Both are tragic, both represent major policy failure, particularly given the decline in suicide rates in the 2000s. But the five fastest growing cohorts for suicide are all female — women aged 15-19 (among whom suicide rates have nearly doubled since 2008) and women in middle-age groups. More to the point, why Morgan’s gender prevents her from advising effectively on suicide prevention strategies, which requires consideration of both suicide data and program evaluation data by researchers, is never explained by Arndt.
Perhaps it’s because Morgan’s background is as a leader in mental health, and mental health is the great enemy that must be destroyed? Arndt attacks Morrison’s statement that “‘[a]round 80% of people who die by suicide have a mental health issue’… No, prime minister. That’s simply not true of men …” and goes on to quote AISRP studies.
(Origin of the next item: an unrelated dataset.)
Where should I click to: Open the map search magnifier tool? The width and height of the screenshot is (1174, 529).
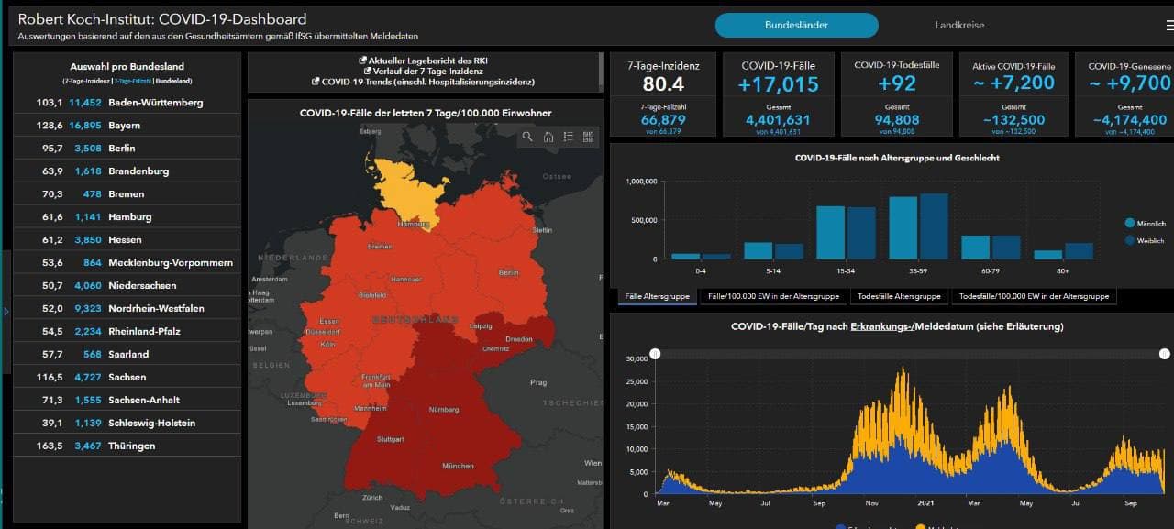point(527,137)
Except when you actually check the AISRP research it doesn’t support Arndt’s glib dismissal of mental health. A recent article by AISRP researcher Samara McPhedran, which argued for a broader focus on suicide causes than just mental health, noted:
There’s no doubt that mental illness, especially depression, is a risk factor for suicide. Researchers estimate between 30% to 90% of people who die by suicide have some form of mental illness.
An AISRP submission to a Senate inquiry in 2010 noted that mental health played a greater role in female than male suicide, but that “the risk of suicide for males with mental illness is more than four times that for males without mental illness”. Now, that submission could provide considerable evidence if you want to argue, as Arndt does, that mental health isn’t the major issue in male suicide. Unemployment is a critical risk factor (men are 14 times more likely to take their lives if they’re unemployed), as is previous suicide attempts (10.7 times). Indigeneity (nearly twice as likely), is also important.
But Arndt isn’t interested in those — she wants to blame the family court system. For that, she appears to rely heavily on a 2017 AISRP paper that looked at the suicides of just 18 farmers in regional Queensland and NSW. That paper noted that separation or divorce were common “acute situation” for younger male farmer suicides, while child custody and “legal issues” were also key. Except, the paper also notes that “[most] farmers were found to have a diagnosis of a mental disorder at time of death”.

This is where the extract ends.